- _Task goal_:
Arrange the entries as a numbered list, one item per line, skipping blank lines and leaving the pictures out of your answer.

[Dataset items]
==================================================

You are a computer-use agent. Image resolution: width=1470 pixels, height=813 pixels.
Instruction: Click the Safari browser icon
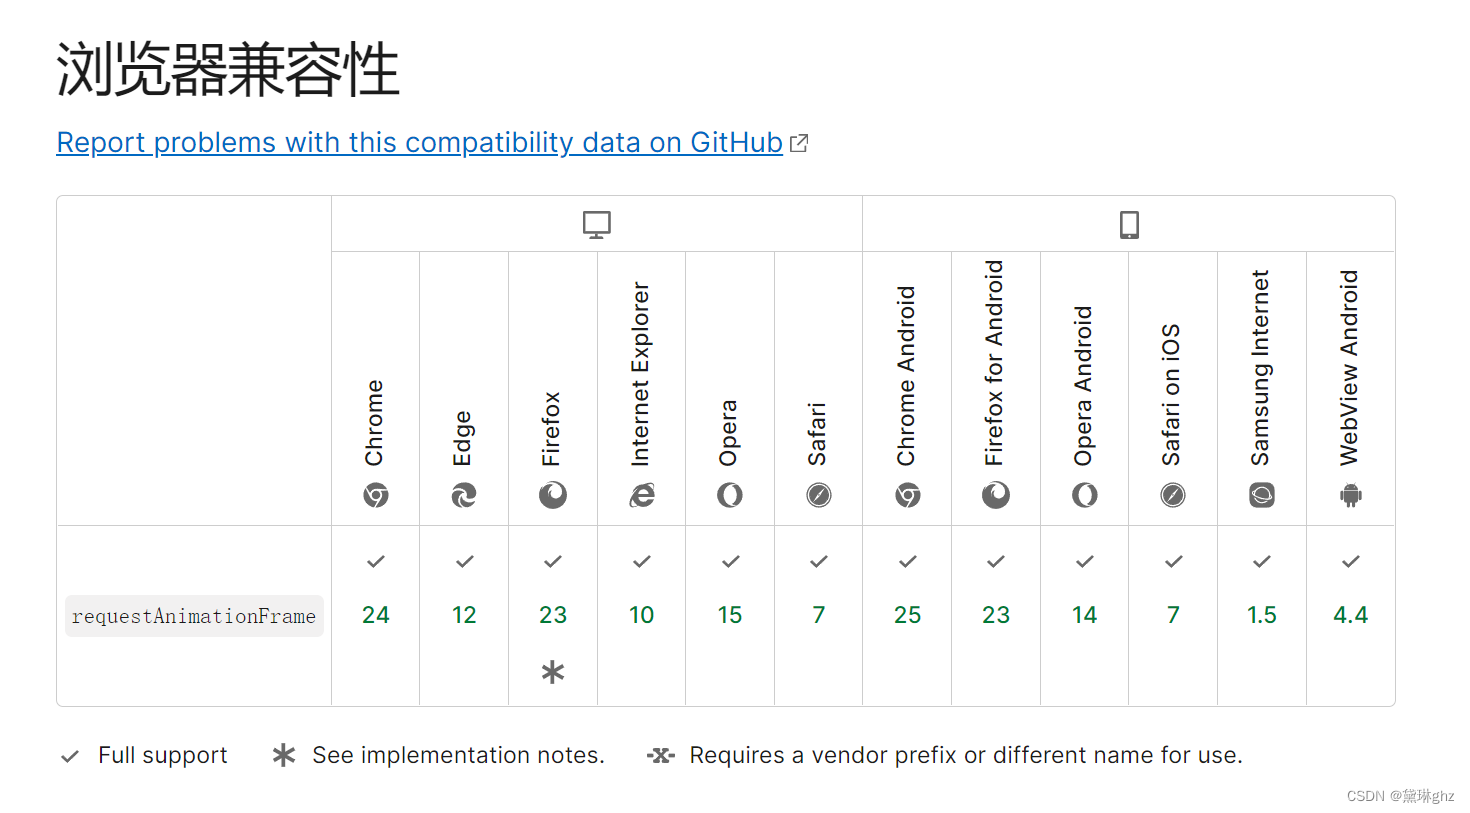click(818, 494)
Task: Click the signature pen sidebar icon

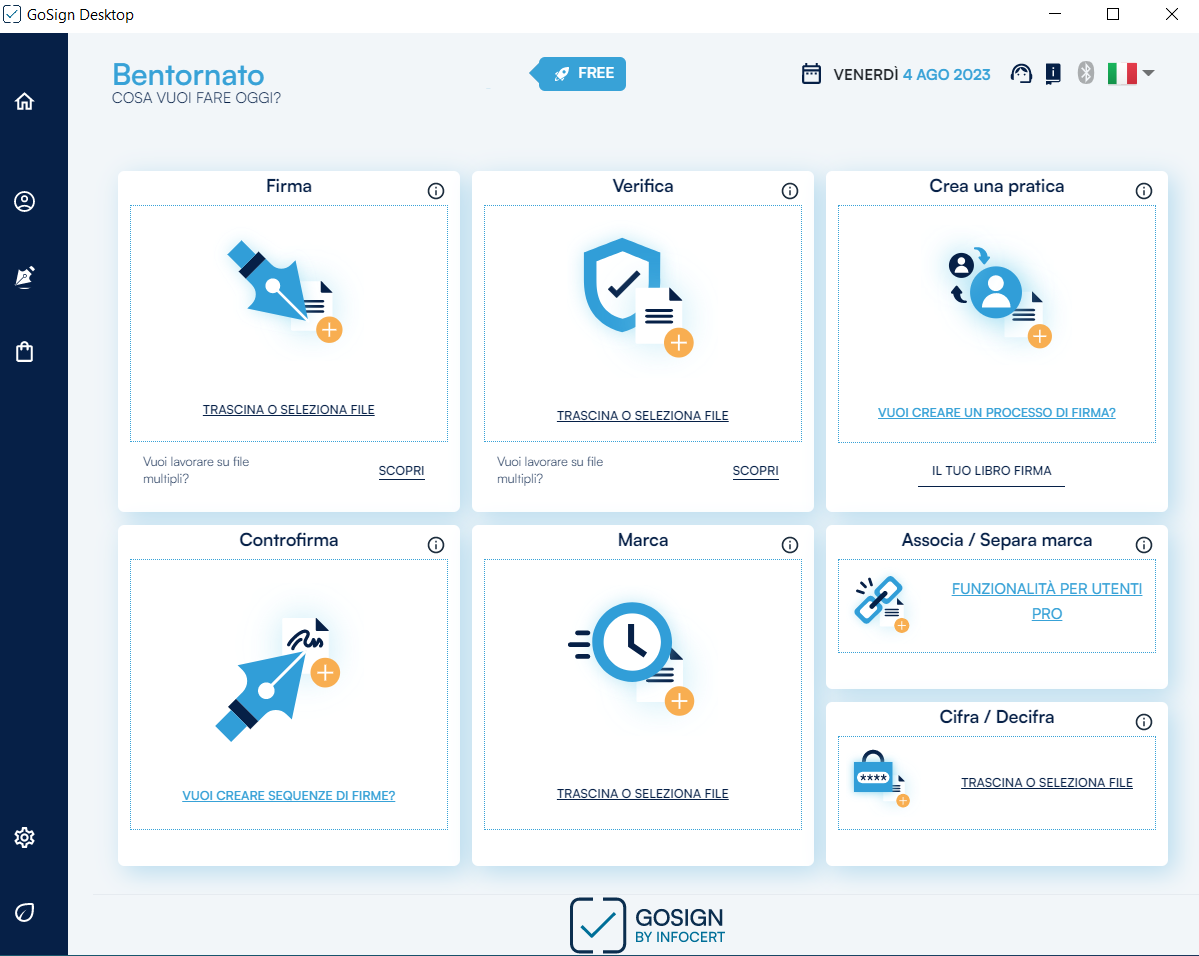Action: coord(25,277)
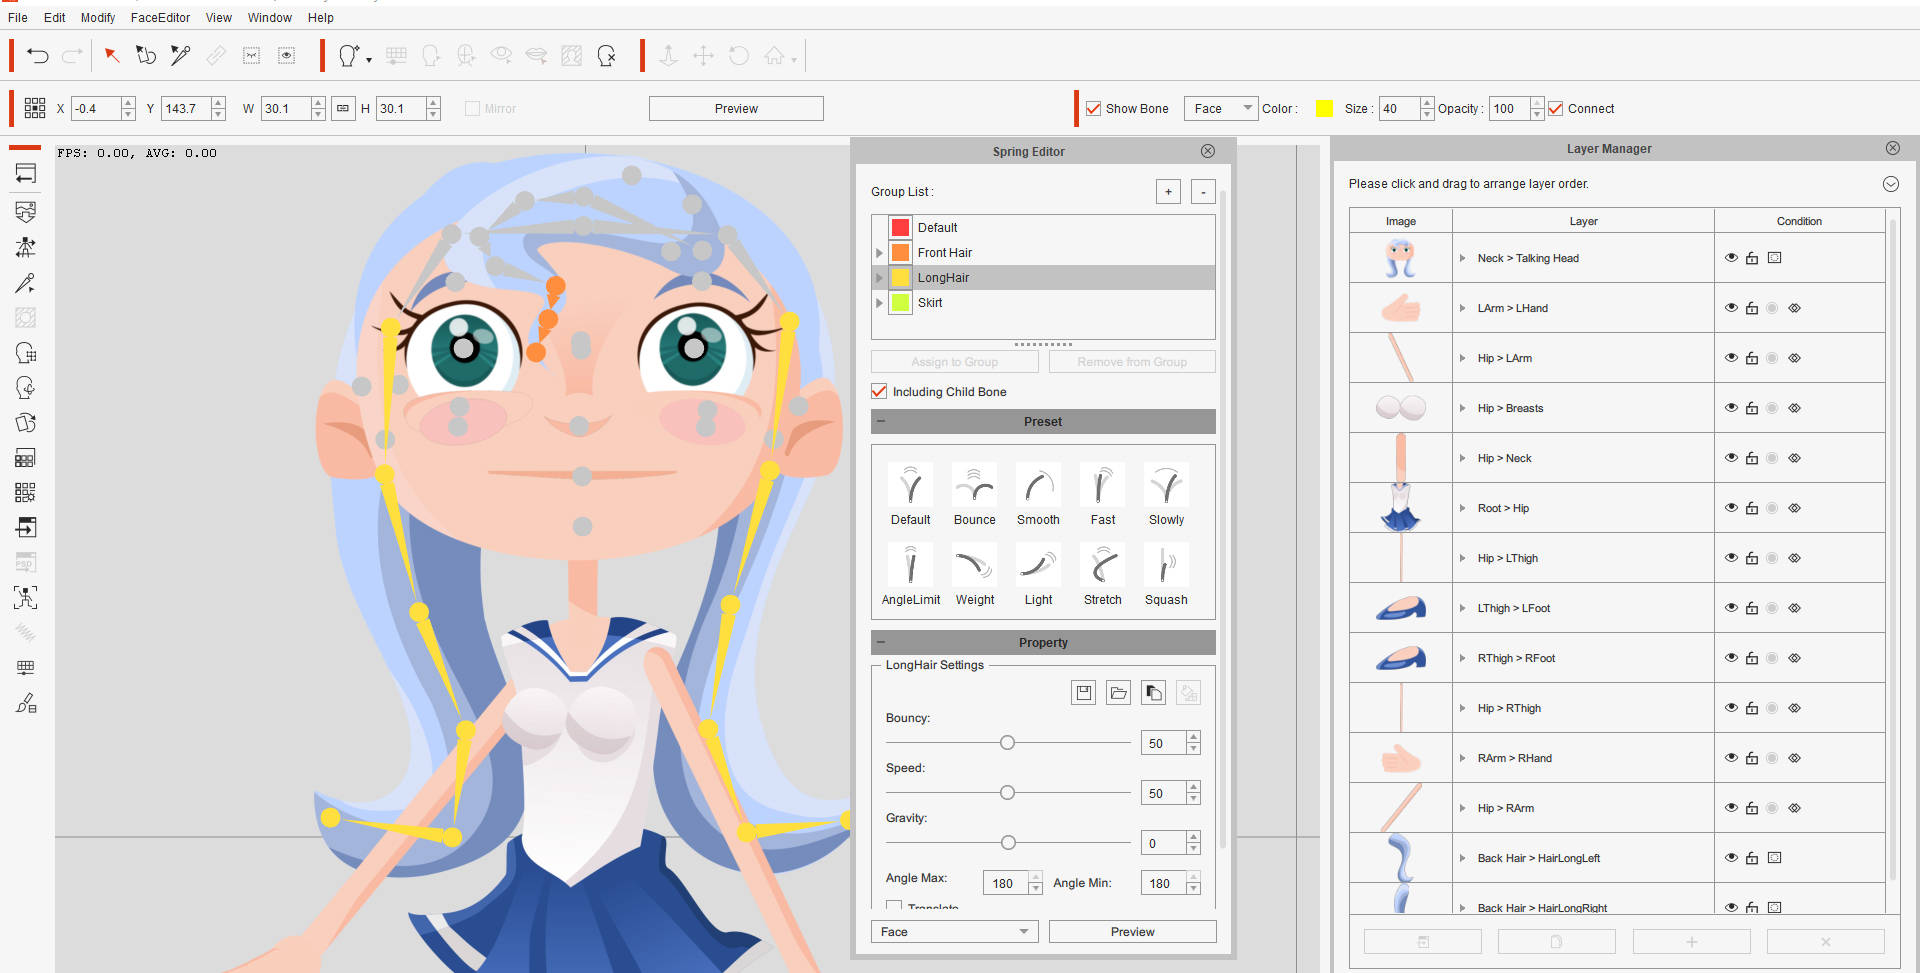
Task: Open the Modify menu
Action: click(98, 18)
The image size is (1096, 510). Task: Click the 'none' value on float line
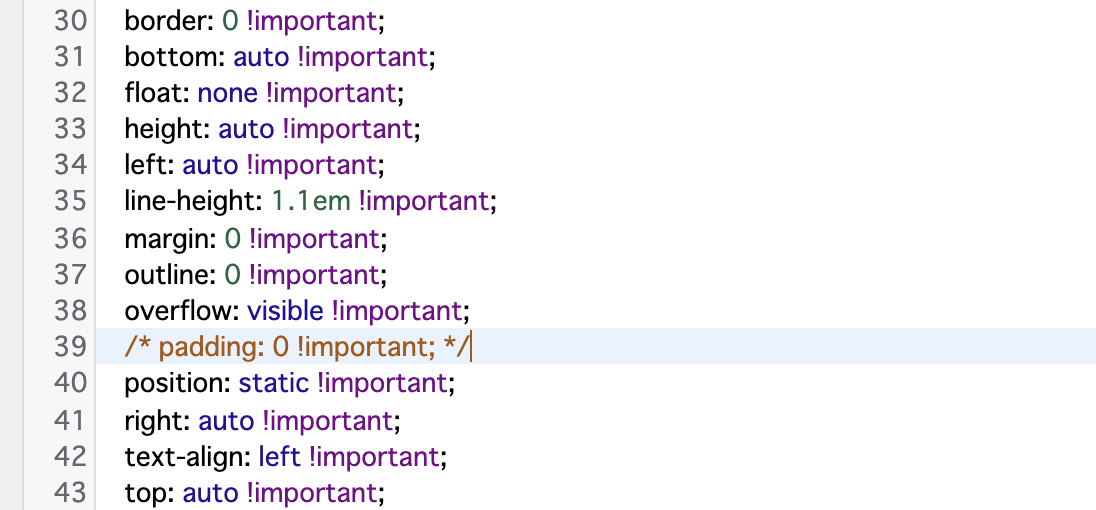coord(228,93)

==================================================

- _Solution below_:
1. You are a computer-use agent. Image resolution: width=1470 pixels, height=813 pixels.
2. Instruction: Click the Safari browser icon
3. click(818, 494)
4. Task: Click the signature pen sidebar icon
5. Action: coord(25,277)
6. Task: Open the Modify menu
7. Action: click(98, 18)
8. The image size is (1096, 510). Task: Click the 'none' value on float line
9. coord(228,93)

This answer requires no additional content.